WHAT TO WORK ON ▸ Every entry is to be printed again precisely as given.

Stored records ▸
* * * * * * *

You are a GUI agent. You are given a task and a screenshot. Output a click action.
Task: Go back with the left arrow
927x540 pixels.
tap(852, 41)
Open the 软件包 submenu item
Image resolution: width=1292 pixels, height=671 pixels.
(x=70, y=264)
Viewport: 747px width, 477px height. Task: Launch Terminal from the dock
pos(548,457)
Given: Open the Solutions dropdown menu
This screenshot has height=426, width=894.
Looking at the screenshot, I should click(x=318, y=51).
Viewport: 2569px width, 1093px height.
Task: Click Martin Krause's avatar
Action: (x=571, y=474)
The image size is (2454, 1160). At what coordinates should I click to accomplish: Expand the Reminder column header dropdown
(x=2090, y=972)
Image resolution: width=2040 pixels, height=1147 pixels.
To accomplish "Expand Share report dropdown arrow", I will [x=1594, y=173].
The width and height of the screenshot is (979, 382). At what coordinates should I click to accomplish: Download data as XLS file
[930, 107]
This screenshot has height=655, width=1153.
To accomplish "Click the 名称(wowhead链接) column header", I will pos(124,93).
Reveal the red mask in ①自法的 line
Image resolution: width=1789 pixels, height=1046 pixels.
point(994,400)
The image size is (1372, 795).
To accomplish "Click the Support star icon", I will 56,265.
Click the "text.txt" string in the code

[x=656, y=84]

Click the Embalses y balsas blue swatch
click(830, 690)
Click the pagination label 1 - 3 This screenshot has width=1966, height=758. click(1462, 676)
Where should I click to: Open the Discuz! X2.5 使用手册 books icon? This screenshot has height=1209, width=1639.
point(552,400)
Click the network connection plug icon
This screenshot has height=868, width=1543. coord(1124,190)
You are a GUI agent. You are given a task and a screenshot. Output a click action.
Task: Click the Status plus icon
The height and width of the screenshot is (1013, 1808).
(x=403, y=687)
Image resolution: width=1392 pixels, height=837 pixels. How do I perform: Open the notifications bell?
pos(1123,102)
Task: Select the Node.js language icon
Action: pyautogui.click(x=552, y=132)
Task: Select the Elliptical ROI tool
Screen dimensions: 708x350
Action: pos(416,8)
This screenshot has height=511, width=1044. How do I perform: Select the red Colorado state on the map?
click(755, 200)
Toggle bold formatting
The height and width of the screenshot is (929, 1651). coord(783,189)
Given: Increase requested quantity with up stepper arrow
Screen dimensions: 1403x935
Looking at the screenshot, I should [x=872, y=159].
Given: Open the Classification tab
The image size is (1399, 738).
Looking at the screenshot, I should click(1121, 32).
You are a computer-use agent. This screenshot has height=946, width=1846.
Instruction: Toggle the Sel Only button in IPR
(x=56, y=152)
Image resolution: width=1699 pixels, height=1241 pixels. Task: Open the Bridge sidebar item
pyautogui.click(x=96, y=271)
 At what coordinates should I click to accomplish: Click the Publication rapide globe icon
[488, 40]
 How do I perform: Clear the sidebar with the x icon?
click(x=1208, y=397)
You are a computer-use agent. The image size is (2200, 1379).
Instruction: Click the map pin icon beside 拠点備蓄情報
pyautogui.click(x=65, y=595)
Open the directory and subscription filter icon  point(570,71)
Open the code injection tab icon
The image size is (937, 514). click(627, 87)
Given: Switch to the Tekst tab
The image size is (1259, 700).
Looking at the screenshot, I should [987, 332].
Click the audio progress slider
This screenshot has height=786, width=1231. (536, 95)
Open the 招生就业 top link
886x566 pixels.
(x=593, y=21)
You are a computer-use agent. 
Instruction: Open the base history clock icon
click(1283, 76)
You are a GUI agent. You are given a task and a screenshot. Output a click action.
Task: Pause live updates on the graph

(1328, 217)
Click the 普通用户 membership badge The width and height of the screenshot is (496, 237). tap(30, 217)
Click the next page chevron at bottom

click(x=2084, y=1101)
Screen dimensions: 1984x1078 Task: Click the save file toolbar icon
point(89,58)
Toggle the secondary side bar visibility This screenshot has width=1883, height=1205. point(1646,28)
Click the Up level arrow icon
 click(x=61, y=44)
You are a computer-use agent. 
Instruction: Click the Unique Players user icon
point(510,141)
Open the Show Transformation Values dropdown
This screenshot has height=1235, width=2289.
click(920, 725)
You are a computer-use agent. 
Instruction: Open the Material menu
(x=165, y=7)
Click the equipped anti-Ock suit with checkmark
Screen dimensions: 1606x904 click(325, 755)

* * * * * * *

WRITTEN ANSWER ▸
You are a GUI agent. You are given a task and a screenshot. Output a click action.
Task: Go back with the left arrow
927x540 pixels.
tap(852, 41)
Open the 软件包 submenu item
Image resolution: width=1292 pixels, height=671 pixels.
(x=70, y=264)
Viewport: 747px width, 477px height. Task: Launch Terminal from the dock
pos(548,457)
Given: Open the Solutions dropdown menu
This screenshot has height=426, width=894.
Looking at the screenshot, I should click(x=318, y=51).
Viewport: 2569px width, 1093px height.
Task: Click Martin Krause's avatar
Action: (x=571, y=474)
The image size is (2454, 1160). At what coordinates should I click to accomplish: Expand the Reminder column header dropdown
(x=2090, y=972)
Image resolution: width=2040 pixels, height=1147 pixels.
To accomplish "Expand Share report dropdown arrow", I will [x=1594, y=173].
The width and height of the screenshot is (979, 382). At what coordinates should I click to accomplish: Download data as XLS file
[930, 107]
This screenshot has height=655, width=1153.
To accomplish "Click the 名称(wowhead链接) column header", I will pos(124,93).
Reveal the red mask in ①自法的 line
Image resolution: width=1789 pixels, height=1046 pixels.
point(994,400)
The image size is (1372, 795).
To accomplish "Click the Support star icon", I will 56,265.
Click the "text.txt" string in the code

[x=656, y=84]

Click the Embalses y balsas blue swatch
click(830, 690)
Click the pagination label 1 - 3 This screenshot has width=1966, height=758. click(1462, 676)
Where should I click to: Open the Discuz! X2.5 使用手册 books icon? This screenshot has height=1209, width=1639.
point(552,400)
Click the network connection plug icon
This screenshot has height=868, width=1543. coord(1124,190)
You are a GUI agent. You are given a task and a screenshot. Output a click action.
Task: Click the Status plus icon
The height and width of the screenshot is (1013, 1808).
(x=403, y=687)
Image resolution: width=1392 pixels, height=837 pixels. How do I perform: Open the notifications bell?
pos(1123,102)
Task: Select the Node.js language icon
Action: pyautogui.click(x=552, y=132)
Task: Select the Elliptical ROI tool
Screen dimensions: 708x350
Action: pos(416,8)
This screenshot has height=511, width=1044. How do I perform: Select the red Colorado state on the map?
click(755, 200)
Toggle bold formatting
The height and width of the screenshot is (929, 1651). coord(783,189)
Given: Increase requested quantity with up stepper arrow
Screen dimensions: 1403x935
Looking at the screenshot, I should [x=872, y=159].
Given: Open the Classification tab
The image size is (1399, 738).
Looking at the screenshot, I should click(1121, 32).
You are a computer-use agent. This screenshot has height=946, width=1846.
Instruction: Toggle the Sel Only button in IPR
(x=56, y=152)
Image resolution: width=1699 pixels, height=1241 pixels. Task: Open the Bridge sidebar item
pyautogui.click(x=96, y=271)
 At what coordinates should I click to accomplish: Click the Publication rapide globe icon
[488, 40]
 How do I perform: Clear the sidebar with the x icon?
click(x=1208, y=397)
You are a computer-use agent. The image size is (2200, 1379).
Instruction: Click the map pin icon beside 拠点備蓄情報
pyautogui.click(x=65, y=595)
Open the directory and subscription filter icon  point(570,71)
Open the code injection tab icon
The image size is (937, 514). click(627, 87)
Given: Switch to the Tekst tab
The image size is (1259, 700).
Looking at the screenshot, I should [987, 332].
Click the audio progress slider
This screenshot has height=786, width=1231. (536, 95)
Open the 招生就业 top link
886x566 pixels.
(x=593, y=21)
You are a computer-use agent. 
Instruction: Open the base history clock icon
click(1283, 76)
You are a GUI agent. You are given a task and a screenshot. Output a click action.
Task: Pause live updates on the graph

(1328, 217)
Click the 普通用户 membership badge The width and height of the screenshot is (496, 237). tap(30, 217)
Click the next page chevron at bottom

click(x=2084, y=1101)
Screen dimensions: 1984x1078 Task: Click the save file toolbar icon
point(89,58)
Toggle the secondary side bar visibility This screenshot has width=1883, height=1205. point(1646,28)
Click the Up level arrow icon
 click(x=61, y=44)
You are a computer-use agent. 
Instruction: Click the Unique Players user icon
point(510,141)
Open the Show Transformation Values dropdown
This screenshot has height=1235, width=2289.
click(920, 725)
You are a computer-use agent. 
Instruction: Open the Material menu
(x=165, y=7)
Click the equipped anti-Ock suit with checkmark
Screen dimensions: 1606x904 click(325, 755)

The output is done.